- INSTRUCTIONS FOR THE TASK -
Copy the records below line for line, with no changes.

====== AVAILABLE RECORDS ======

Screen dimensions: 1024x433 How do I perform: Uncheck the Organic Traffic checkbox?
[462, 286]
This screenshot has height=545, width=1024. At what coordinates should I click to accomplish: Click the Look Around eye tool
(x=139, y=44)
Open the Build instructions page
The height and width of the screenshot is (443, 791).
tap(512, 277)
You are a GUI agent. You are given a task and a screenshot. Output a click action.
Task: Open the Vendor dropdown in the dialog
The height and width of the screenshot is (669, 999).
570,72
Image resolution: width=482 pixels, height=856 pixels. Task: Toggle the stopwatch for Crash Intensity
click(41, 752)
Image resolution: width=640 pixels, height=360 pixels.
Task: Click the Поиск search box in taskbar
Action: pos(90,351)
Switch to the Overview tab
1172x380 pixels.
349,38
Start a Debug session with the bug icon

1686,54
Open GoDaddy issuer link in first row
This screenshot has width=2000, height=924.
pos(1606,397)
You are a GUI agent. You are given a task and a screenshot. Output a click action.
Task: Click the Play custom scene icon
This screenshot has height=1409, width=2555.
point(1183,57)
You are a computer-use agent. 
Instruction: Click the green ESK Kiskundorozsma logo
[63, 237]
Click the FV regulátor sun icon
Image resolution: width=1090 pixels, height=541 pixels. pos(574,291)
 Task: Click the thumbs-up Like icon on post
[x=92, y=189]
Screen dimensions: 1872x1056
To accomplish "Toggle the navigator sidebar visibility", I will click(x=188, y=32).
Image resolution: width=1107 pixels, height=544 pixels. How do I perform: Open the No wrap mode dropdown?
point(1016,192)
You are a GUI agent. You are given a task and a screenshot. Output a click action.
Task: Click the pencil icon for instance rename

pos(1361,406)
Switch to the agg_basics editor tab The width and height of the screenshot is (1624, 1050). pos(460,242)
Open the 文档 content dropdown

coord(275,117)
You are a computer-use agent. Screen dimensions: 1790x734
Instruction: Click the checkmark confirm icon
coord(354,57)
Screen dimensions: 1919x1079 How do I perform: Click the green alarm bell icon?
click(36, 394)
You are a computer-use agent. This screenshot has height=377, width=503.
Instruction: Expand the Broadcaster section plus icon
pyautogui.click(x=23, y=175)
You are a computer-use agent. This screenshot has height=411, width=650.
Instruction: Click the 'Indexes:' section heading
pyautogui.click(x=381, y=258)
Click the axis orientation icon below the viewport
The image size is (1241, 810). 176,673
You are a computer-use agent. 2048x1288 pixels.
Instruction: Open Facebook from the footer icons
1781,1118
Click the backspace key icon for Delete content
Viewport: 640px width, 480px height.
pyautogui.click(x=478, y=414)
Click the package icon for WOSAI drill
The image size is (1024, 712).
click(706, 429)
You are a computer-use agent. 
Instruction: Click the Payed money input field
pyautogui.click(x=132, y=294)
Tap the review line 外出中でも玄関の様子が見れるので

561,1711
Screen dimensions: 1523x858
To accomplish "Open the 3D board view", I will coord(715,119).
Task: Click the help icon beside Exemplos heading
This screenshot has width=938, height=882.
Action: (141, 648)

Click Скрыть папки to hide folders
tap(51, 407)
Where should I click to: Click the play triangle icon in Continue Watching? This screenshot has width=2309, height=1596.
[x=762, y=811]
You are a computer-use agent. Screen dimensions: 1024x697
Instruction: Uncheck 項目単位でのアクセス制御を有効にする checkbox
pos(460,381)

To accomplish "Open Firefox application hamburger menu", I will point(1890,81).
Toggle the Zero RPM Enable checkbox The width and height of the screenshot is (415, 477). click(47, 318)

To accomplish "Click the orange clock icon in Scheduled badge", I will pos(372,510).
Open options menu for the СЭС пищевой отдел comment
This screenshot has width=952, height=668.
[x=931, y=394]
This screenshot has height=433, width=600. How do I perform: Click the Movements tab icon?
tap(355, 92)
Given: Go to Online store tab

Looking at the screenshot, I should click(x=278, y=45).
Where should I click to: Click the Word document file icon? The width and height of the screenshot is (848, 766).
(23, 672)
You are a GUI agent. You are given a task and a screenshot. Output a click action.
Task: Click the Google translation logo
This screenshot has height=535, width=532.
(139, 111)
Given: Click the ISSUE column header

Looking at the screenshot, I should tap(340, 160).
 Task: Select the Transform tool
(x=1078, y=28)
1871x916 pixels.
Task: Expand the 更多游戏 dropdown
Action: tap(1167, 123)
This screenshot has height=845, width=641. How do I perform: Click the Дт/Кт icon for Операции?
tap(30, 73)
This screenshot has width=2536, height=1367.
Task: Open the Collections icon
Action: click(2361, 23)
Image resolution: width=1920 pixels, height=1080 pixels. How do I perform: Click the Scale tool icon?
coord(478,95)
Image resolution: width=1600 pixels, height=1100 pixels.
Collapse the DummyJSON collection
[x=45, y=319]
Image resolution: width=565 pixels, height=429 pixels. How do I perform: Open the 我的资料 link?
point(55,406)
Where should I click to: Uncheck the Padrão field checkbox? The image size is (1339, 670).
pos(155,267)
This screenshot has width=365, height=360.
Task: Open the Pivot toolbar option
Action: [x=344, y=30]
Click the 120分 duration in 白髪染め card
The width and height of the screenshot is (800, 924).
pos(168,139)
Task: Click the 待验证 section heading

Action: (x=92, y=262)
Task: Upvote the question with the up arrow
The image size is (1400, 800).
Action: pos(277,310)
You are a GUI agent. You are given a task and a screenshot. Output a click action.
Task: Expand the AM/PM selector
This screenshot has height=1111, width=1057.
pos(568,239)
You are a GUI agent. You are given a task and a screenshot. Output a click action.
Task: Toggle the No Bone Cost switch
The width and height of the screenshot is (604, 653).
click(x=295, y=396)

======

- THE RESULT -
Screen dimensions: 1024x433 How do I perform: Uncheck the Organic Traffic checkbox?
[462, 286]
This screenshot has height=545, width=1024. At what coordinates should I click to accomplish: Click the Look Around eye tool
(x=139, y=44)
Open the Build instructions page
The height and width of the screenshot is (443, 791).
tap(512, 277)
You are a GUI agent. You are given a task and a screenshot. Output a click action.
Task: Open the Vendor dropdown in the dialog
The height and width of the screenshot is (669, 999).
570,72
Image resolution: width=482 pixels, height=856 pixels. Task: Toggle the stopwatch for Crash Intensity
click(41, 752)
Image resolution: width=640 pixels, height=360 pixels.
Task: Click the Поиск search box in taskbar
Action: pos(90,351)
Switch to the Overview tab
1172x380 pixels.
349,38
Start a Debug session with the bug icon

1686,54
Open GoDaddy issuer link in first row
This screenshot has width=2000, height=924.
pos(1606,397)
You are a GUI agent. You are given a task and a screenshot. Output a click action.
Task: Click the Play custom scene icon
This screenshot has height=1409, width=2555.
point(1183,57)
You are a computer-use agent. 
Instruction: Click the green ESK Kiskundorozsma logo
[63, 237]
Click the FV regulátor sun icon
Image resolution: width=1090 pixels, height=541 pixels. pos(574,291)
 Task: Click the thumbs-up Like icon on post
[x=92, y=189]
Screen dimensions: 1872x1056
To accomplish "Toggle the navigator sidebar visibility", I will click(x=188, y=32).
Image resolution: width=1107 pixels, height=544 pixels. How do I perform: Open the No wrap mode dropdown?
point(1016,192)
You are a GUI agent. You are given a task and a screenshot. Output a click action.
Task: Click the pencil icon for instance rename

pos(1361,406)
Switch to the agg_basics editor tab The width and height of the screenshot is (1624, 1050). pos(460,242)
Open the 文档 content dropdown

coord(275,117)
You are a computer-use agent. Screen dimensions: 1790x734
Instruction: Click the checkmark confirm icon
coord(354,57)
Screen dimensions: 1919x1079 How do I perform: Click the green alarm bell icon?
click(36, 394)
You are a computer-use agent. This screenshot has height=377, width=503.
Instruction: Expand the Broadcaster section plus icon
pyautogui.click(x=23, y=175)
You are a computer-use agent. This screenshot has height=411, width=650.
Instruction: Click the 'Indexes:' section heading
pyautogui.click(x=381, y=258)
Click the axis orientation icon below the viewport
The image size is (1241, 810). 176,673
You are a computer-use agent. 2048x1288 pixels.
Instruction: Open Facebook from the footer icons
1781,1118
Click the backspace key icon for Delete content
Viewport: 640px width, 480px height.
pyautogui.click(x=478, y=414)
Click the package icon for WOSAI drill
The image size is (1024, 712).
click(706, 429)
You are a computer-use agent. 
Instruction: Click the Payed money input field
pyautogui.click(x=132, y=294)
Tap the review line 外出中でも玄関の様子が見れるので

561,1711
Screen dimensions: 1523x858
To accomplish "Open the 3D board view", I will coord(715,119).
Task: Click the help icon beside Exemplos heading
This screenshot has width=938, height=882.
Action: (141, 648)

Click Скрыть папки to hide folders
tap(51, 407)
Where should I click to: Click the play triangle icon in Continue Watching? This screenshot has width=2309, height=1596.
[x=762, y=811]
You are a computer-use agent. Screen dimensions: 1024x697
Instruction: Uncheck 項目単位でのアクセス制御を有効にする checkbox
pos(460,381)

To accomplish "Open Firefox application hamburger menu", I will point(1890,81).
Toggle the Zero RPM Enable checkbox The width and height of the screenshot is (415, 477). click(47, 318)

To accomplish "Click the orange clock icon in Scheduled badge", I will pos(372,510).
Open options menu for the СЭС пищевой отдел comment
This screenshot has width=952, height=668.
[x=931, y=394]
This screenshot has height=433, width=600. How do I perform: Click the Movements tab icon?
tap(355, 92)
Given: Go to Online store tab

Looking at the screenshot, I should click(x=278, y=45).
Where should I click to: Click the Word document file icon? The width and height of the screenshot is (848, 766).
(23, 672)
You are a GUI agent. You are given a task and a screenshot. Output a click action.
Task: Click the Google translation logo
This screenshot has height=535, width=532.
(139, 111)
Given: Click the ISSUE column header

Looking at the screenshot, I should tap(340, 160).
 Task: Select the Transform tool
(x=1078, y=28)
1871x916 pixels.
Task: Expand the 更多游戏 dropdown
Action: tap(1167, 123)
This screenshot has height=845, width=641. How do I perform: Click the Дт/Кт icon for Операции?
tap(30, 73)
This screenshot has width=2536, height=1367.
Task: Open the Collections icon
Action: click(2361, 23)
Image resolution: width=1920 pixels, height=1080 pixels. How do I perform: Click the Scale tool icon?
coord(478,95)
Image resolution: width=1600 pixels, height=1100 pixels.
Collapse the DummyJSON collection
[x=45, y=319]
Image resolution: width=565 pixels, height=429 pixels. How do I perform: Open the 我的资料 link?
point(55,406)
Where should I click to: Uncheck the Padrão field checkbox? The image size is (1339, 670).
pos(155,267)
This screenshot has width=365, height=360.
Task: Open the Pivot toolbar option
Action: [x=344, y=30]
Click the 120分 duration in 白髪染め card
The width and height of the screenshot is (800, 924).
pos(168,139)
Task: Click the 待验证 section heading

Action: (x=92, y=262)
Task: Upvote the question with the up arrow
The image size is (1400, 800).
Action: pos(277,310)
You are a GUI agent. You are given a task and a screenshot. Output a click action.
Task: Expand the AM/PM selector
This screenshot has height=1111, width=1057.
pos(568,239)
You are a GUI agent. You are given a task and a screenshot. Output a click action.
Task: Toggle the No Bone Cost switch
The width and height of the screenshot is (604, 653).
click(x=295, y=396)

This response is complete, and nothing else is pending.